Private and Confidential Miss Rebecca Sharp to Miss Amelia Sedley, Russell Square, London.
(Free .-- Pitt Crawley.) MY DEAREST, SWEETEST AMELIA, With what mingled joy and sorrow do I take up the pen to write to my dearest friend! Oh, what a change between to-day and yesterday! Now I am friendless and alone; yesterday I was at home, in the sweet company of a sister, whom I shall ever, ever cherish! I will not tell you in what tears and sadness I passed the fatal night in which I separated from you.

YOU went on Tuesday to joy and happiness, with your mother and YOUR DEVOTED YOUNG SOLDIER by your side; and I thought of you all night, dancing at the Perkins's, the prettiest, I am sure, of all the young ladies at the Ball.

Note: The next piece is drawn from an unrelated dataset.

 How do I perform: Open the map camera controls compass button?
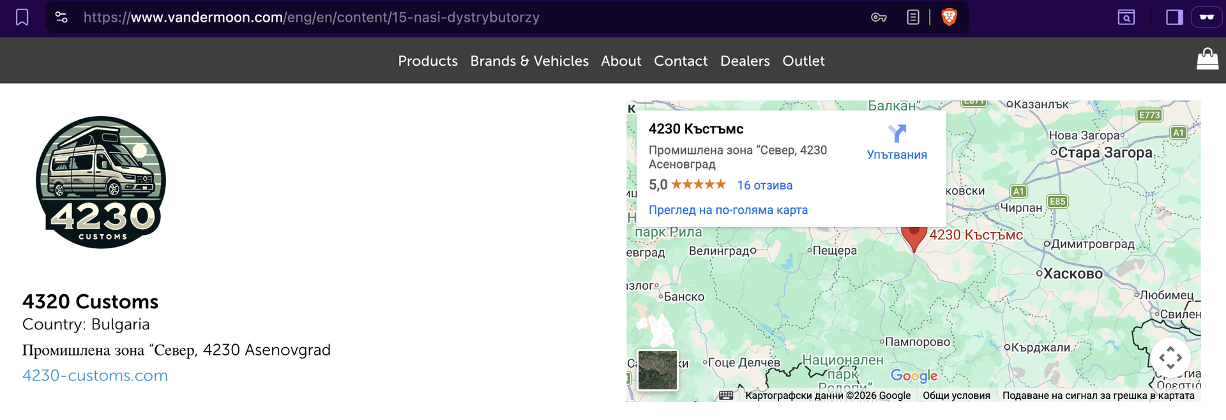(1170, 357)
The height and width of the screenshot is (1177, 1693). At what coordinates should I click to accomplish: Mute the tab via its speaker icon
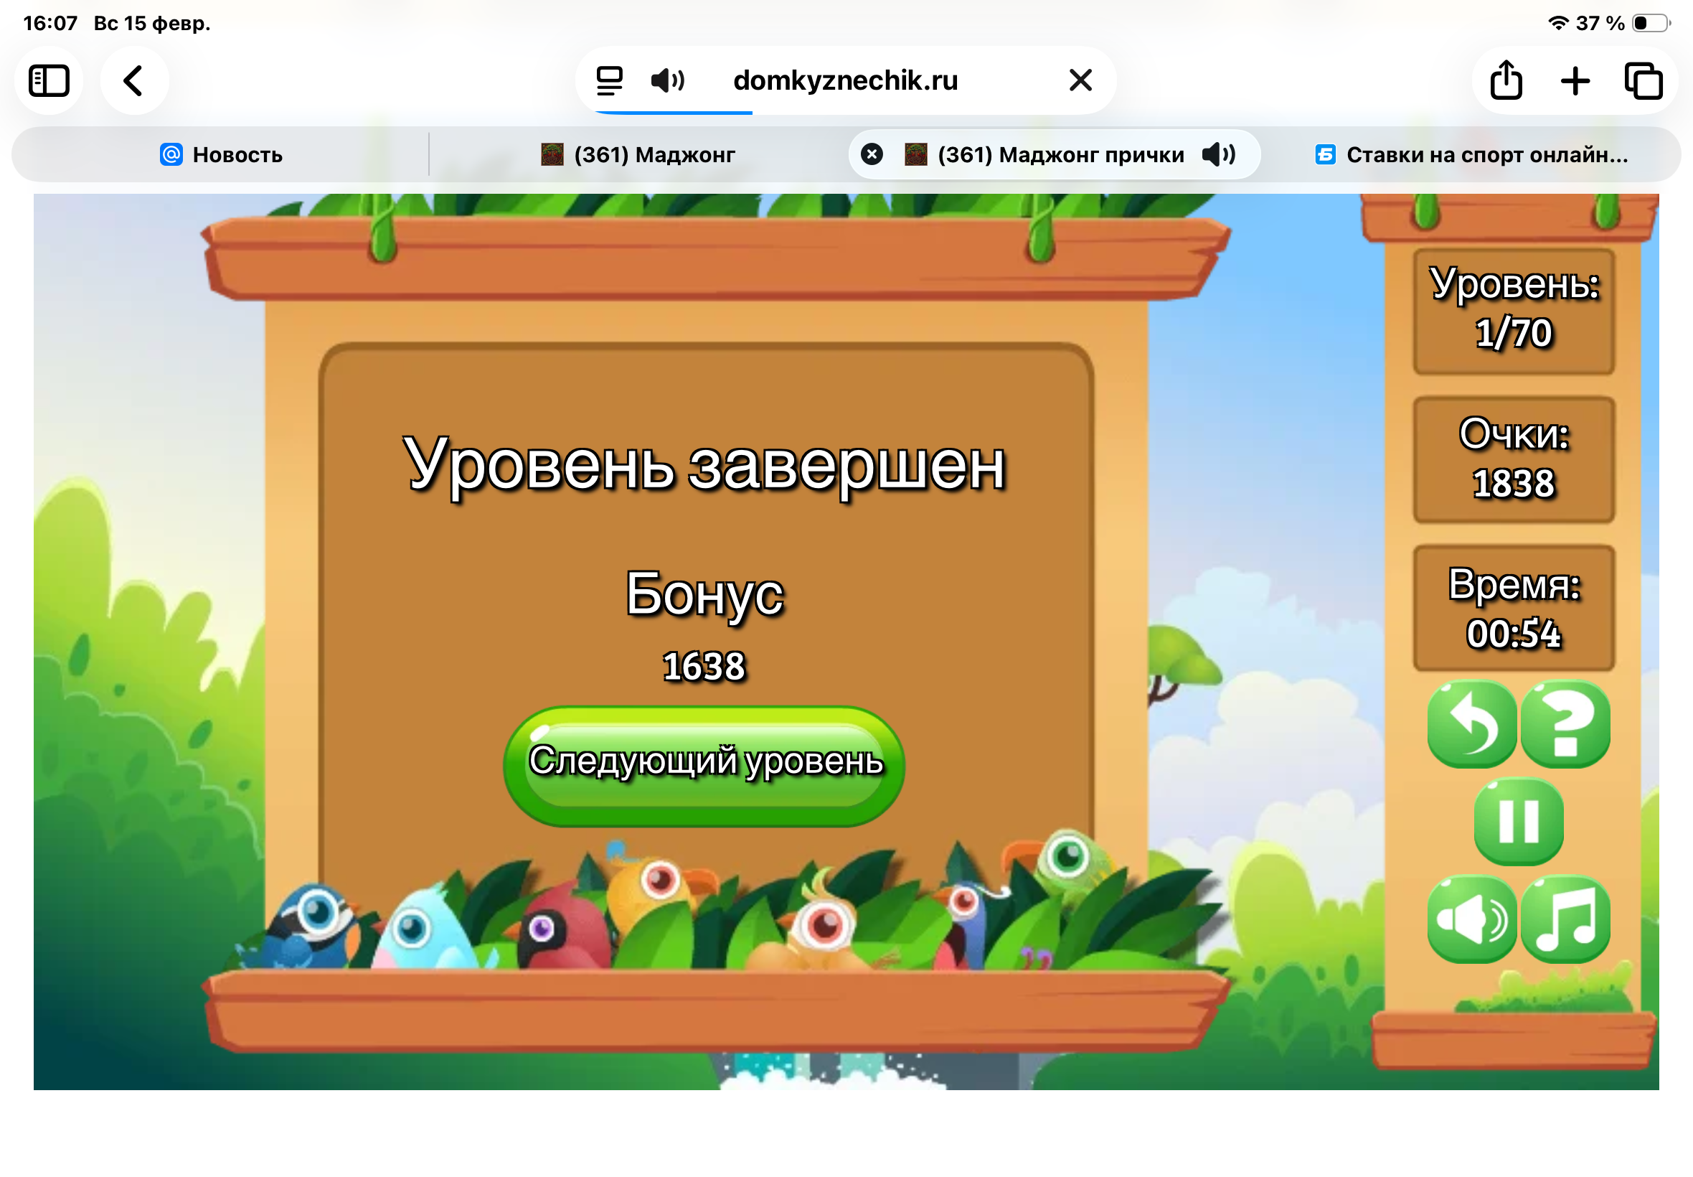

I was brought by the groom in the old carriage to Sir Pitt Crawley's town house, where, after John the groom had behaved most rudely and insolently to me (alas! 'twas safe to insult poverty and misfortune!), I was given over to Sir P.'s care, and made to pass the night in an old gloomy bed, and by the side of a horrid gloomy old charwoman, who keeps the house.

I did not sleep one single wink the whole night.
Sir Pitt is not what we silly girls, when we used to read Cecilia at Chiswick, imagined a baronet must have been.

Anything, indeed, less like Lord Orville cannot be imagined.